Data extract start

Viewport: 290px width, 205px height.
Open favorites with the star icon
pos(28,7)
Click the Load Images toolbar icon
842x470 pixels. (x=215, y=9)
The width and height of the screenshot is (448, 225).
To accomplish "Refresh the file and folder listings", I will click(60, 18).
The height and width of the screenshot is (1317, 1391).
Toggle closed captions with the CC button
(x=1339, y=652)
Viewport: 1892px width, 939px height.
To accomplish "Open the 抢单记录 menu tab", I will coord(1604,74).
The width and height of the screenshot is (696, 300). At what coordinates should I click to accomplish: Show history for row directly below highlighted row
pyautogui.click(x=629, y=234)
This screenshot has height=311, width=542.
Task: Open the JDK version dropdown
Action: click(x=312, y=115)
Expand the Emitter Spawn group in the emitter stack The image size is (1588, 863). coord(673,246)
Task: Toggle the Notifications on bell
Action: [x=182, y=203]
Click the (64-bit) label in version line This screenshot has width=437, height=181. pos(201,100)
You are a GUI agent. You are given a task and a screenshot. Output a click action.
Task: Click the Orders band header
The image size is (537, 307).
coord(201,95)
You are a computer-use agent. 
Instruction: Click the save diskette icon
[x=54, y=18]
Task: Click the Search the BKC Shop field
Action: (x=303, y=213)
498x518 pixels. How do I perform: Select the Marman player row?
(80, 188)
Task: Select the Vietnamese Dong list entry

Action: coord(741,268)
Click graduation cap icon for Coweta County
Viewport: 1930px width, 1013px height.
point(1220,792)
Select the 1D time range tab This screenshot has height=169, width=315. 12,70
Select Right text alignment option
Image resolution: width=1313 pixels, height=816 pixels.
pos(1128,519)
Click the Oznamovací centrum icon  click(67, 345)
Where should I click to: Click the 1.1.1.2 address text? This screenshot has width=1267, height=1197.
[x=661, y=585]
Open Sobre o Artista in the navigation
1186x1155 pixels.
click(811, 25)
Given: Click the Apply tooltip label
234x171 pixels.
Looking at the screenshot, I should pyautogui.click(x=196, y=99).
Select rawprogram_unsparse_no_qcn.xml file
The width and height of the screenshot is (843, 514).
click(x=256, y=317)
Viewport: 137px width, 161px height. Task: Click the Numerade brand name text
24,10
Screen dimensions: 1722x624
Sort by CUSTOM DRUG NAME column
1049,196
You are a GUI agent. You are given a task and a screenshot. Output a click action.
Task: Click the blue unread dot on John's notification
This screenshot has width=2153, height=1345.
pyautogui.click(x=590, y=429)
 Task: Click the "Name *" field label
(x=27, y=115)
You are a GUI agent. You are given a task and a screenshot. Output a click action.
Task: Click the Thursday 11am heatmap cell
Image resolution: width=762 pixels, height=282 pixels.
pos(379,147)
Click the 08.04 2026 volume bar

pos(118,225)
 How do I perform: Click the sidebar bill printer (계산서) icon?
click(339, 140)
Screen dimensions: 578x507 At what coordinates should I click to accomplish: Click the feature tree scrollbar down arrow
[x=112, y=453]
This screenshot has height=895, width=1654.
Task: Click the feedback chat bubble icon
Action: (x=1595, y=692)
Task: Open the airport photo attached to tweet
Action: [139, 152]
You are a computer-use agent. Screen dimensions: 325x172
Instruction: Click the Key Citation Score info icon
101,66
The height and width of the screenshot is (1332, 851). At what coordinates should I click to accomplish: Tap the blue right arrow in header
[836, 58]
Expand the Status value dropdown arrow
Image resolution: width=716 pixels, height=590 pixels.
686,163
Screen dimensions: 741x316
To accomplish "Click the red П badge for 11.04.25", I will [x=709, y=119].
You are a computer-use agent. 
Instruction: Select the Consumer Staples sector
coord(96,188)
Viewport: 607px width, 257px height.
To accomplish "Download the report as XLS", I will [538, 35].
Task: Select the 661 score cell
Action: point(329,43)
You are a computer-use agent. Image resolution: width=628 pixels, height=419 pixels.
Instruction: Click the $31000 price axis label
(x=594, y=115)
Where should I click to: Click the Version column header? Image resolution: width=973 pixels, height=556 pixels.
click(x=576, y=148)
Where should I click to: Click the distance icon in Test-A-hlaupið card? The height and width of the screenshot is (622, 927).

Data extract end

• Exercise
Copy out the stretch of the records from the start through the line containing "Action: [x=182, y=203]", with both ends included.

• Exercise answer
Viewport: 290px width, 205px height.
Open favorites with the star icon
pos(28,7)
Click the Load Images toolbar icon
842x470 pixels. (x=215, y=9)
The width and height of the screenshot is (448, 225).
To accomplish "Refresh the file and folder listings", I will click(60, 18).
The height and width of the screenshot is (1317, 1391).
Toggle closed captions with the CC button
(x=1339, y=652)
Viewport: 1892px width, 939px height.
To accomplish "Open the 抢单记录 menu tab", I will coord(1604,74).
The width and height of the screenshot is (696, 300). At what coordinates should I click to accomplish: Show history for row directly below highlighted row
pyautogui.click(x=629, y=234)
This screenshot has height=311, width=542.
Task: Open the JDK version dropdown
Action: click(x=312, y=115)
Expand the Emitter Spawn group in the emitter stack The image size is (1588, 863). coord(673,246)
Task: Toggle the Notifications on bell
Action: [x=182, y=203]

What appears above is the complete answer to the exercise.